We need to raise our voices on these issues, as loudly as some have raised
their voices on debt relief. We need to name and shame those who are arming
both the rebels and the governments who are causing displacement, and those
who stand to profit from the displacement through plundering gems, minerals
and oil from displaced peoples’ lands. We need to break this cycle
of conflict and displacement and provide hope to the millions of traumatized
African women and children who bear the brunt of this tragic phenomenon.
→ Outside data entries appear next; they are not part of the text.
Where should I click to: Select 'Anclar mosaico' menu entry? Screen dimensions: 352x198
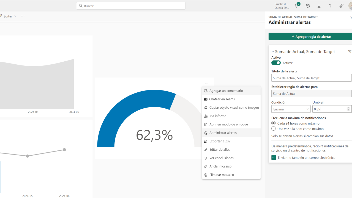click(220, 166)
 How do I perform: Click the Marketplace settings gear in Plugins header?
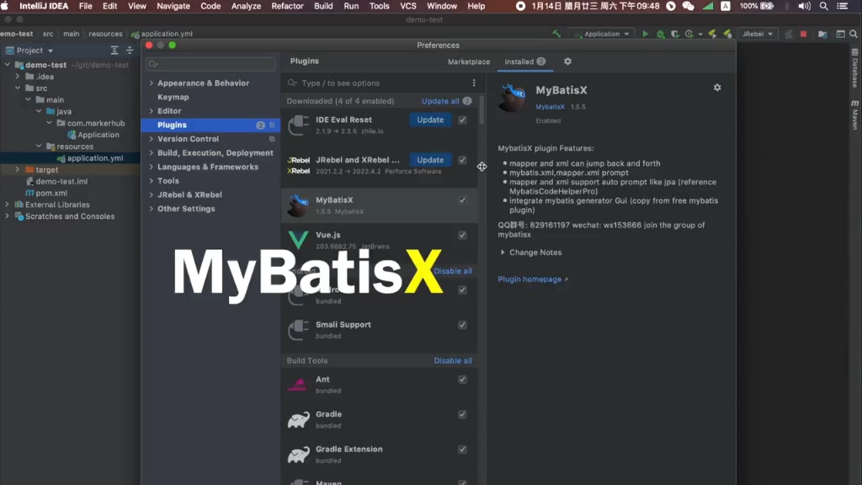click(567, 61)
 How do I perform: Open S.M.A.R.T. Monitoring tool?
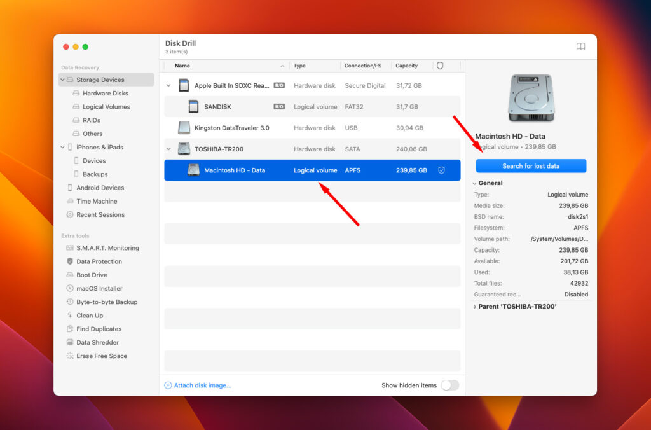[x=107, y=248]
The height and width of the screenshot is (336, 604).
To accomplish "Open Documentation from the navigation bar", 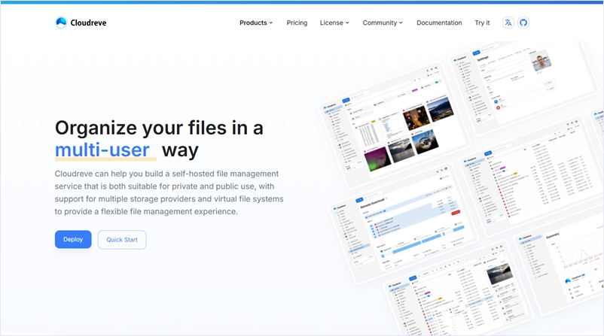I will (x=439, y=23).
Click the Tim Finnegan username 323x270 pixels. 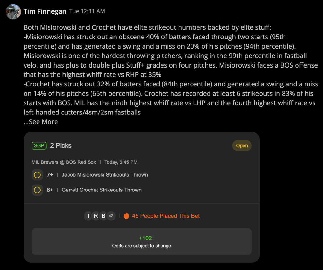click(45, 11)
We must seriously deal with causes, and we must be more strategic, coherent
and comprehensive, across both our political and humanitarian work. Without
this, humanitarian aid and peacekeeping will remain a necessary but inadequate
salve on the world’s collective conscience, while the shocking cycle
of conflict and displacement continues unabated.
At present, Africa runs the risk of remaining the world leader in this tragic
cycle, to the massive detriment of its people and its progress. We can continue
business as usual, and watch this cycle go on, as we have done. Or we can
try and act along some of the lines I have suggested, among others. Let
us make 2006 Africa’s year of progress- not of more poverty, upheaval
and suffering. And let us start on this new path by stopping any more arms
sales to this damaged continent. And other steps will follow.